After the state’s first evaluation under a new COVID-19 reopening plan, Skagit County will remain in Phase 3.
In an announcement Monday, Gov. Jay Inslee determined three of the state’s 39 counties — Cowlitz, Pierce and Whitman — would roll back to the prior phase, in accordance with the Healthy Washington plan.
According to state data, Skagit County reported 73.5 cases per 100,000 residents over 14 days, well below the threshold of 200 per 100,000 as outlined in the plan.
However, the state Department of Health evaluates data on a 10-day lag, which gives the agency time to confirm the accuracy of the numbers. This means a recent spike in COVID-19 cases in the county was not considered in Monday’s evaluation.

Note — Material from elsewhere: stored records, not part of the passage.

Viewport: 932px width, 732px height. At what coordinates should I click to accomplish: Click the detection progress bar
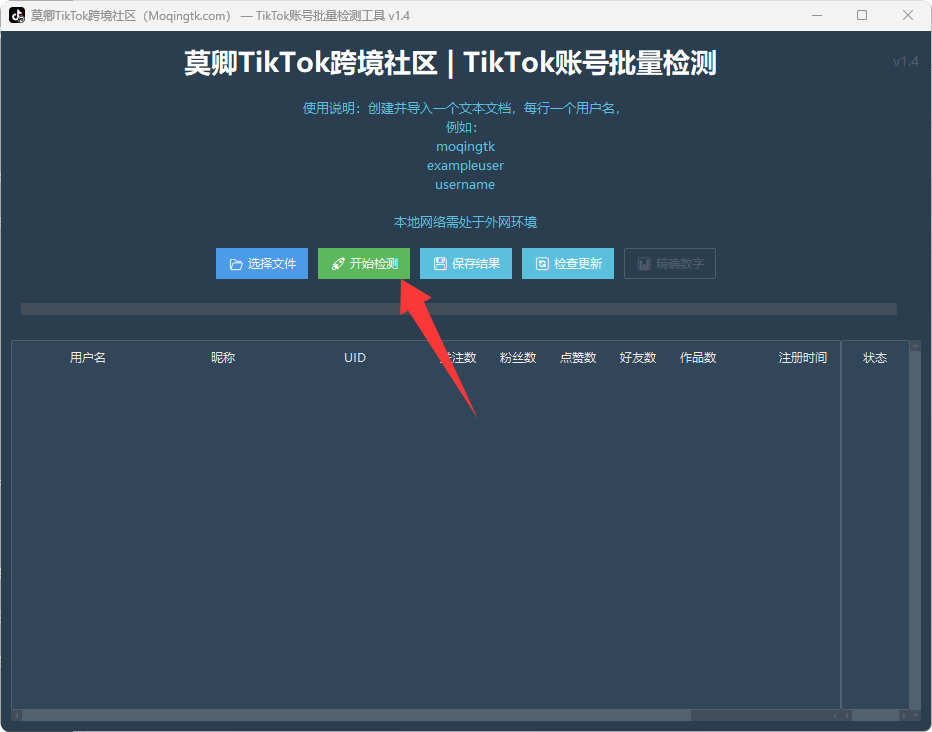[x=458, y=309]
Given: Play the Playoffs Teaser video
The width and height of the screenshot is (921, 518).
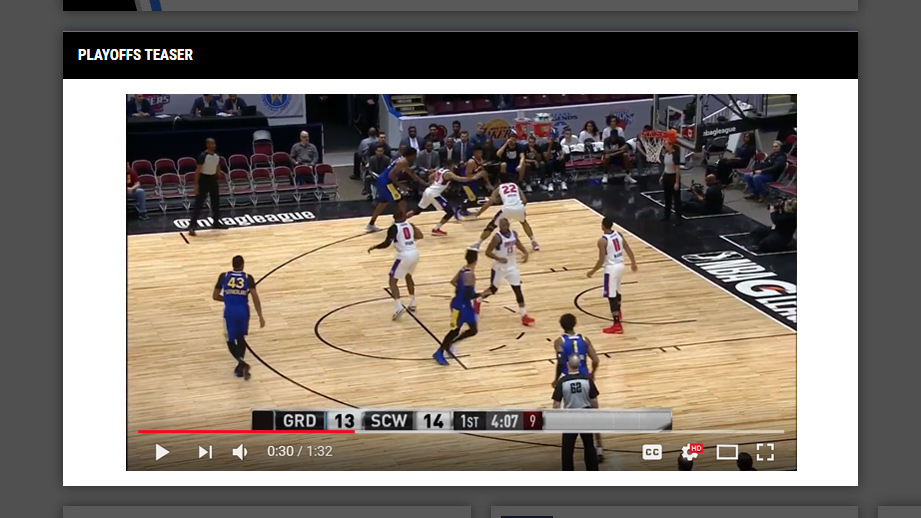Looking at the screenshot, I should point(162,452).
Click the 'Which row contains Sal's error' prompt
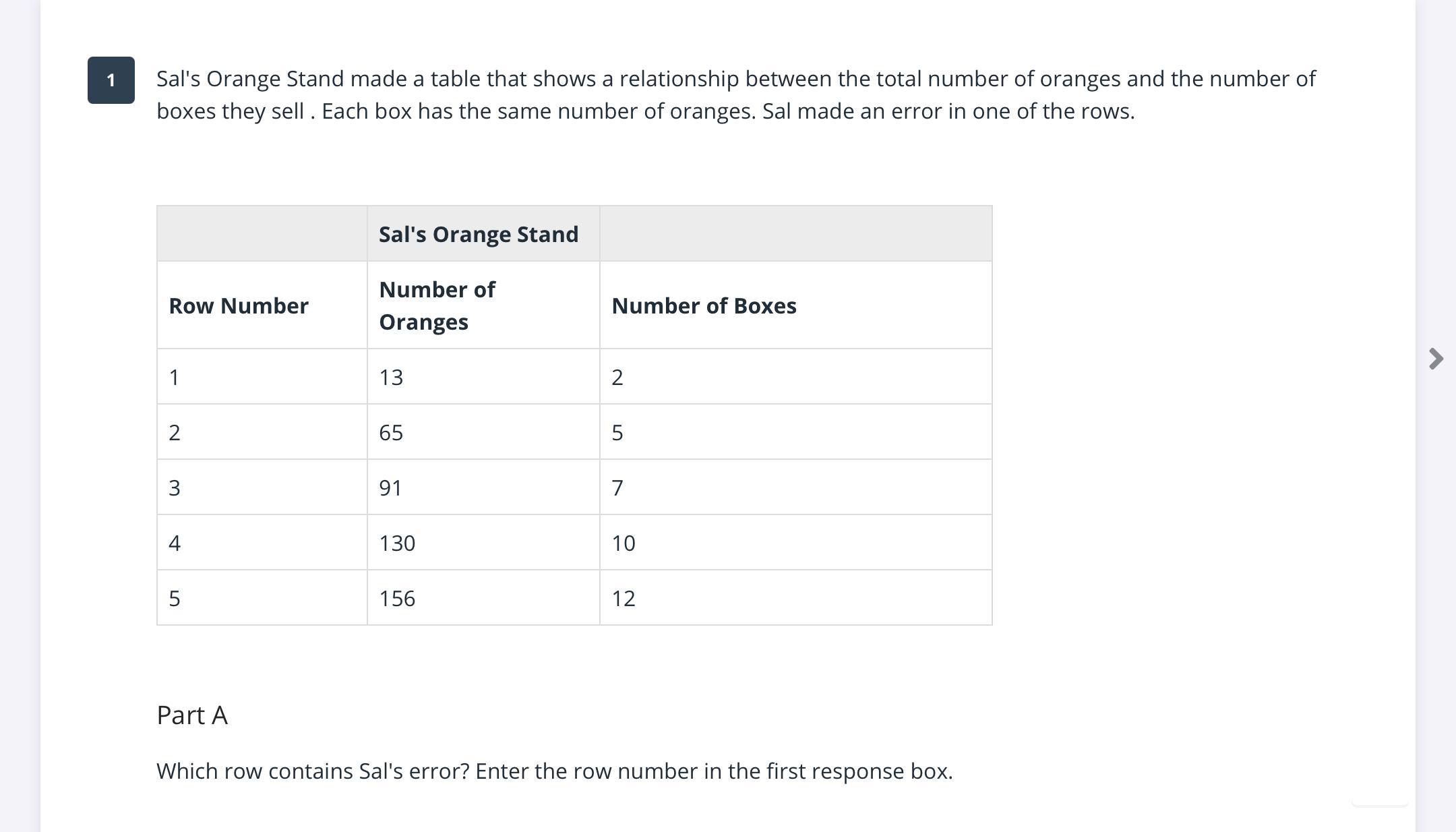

If the county were to exceed both the 200 cases per 100,000 residents — or about 260 cases — and report five or more hospitalizations over the prior seven days, it would have been rolled back to Phase 2, which limits capacity to 25% for many businesses and gatherings rather than 50%.
County spokesperson Laura Han said three residents were hospitalized last week, but because this metric is new, it isn’t clear what seven-day period the state looks at.
Originally, the new plan would have required counties meet both the case count and hospitalization goals to stay in their current phase. However, Inslee revised the plan Friday to only require meeting the goals in one of the two.
Han said the change Friday shows the Governor’s Office is considering more than just the spread of COVID-19.
“Data and statewide stakeholders have been indicating to the Governor’s office that there would be considerable mental health impacts if we roll back,” she said in an email. “We think that that’s what the Governor is responding to which makes enough sense — especially since vaccination rollout is going pretty well.”
That being said, Han said the rate of new cases is increasing in the county, and puts it in danger of moving back a phase at the next evaluation May 3 — if the criteria doesn’t change.
“We really need people to continue practicing masking and social distancing, even if you’re vaccinated, to bring spread back down,” she said.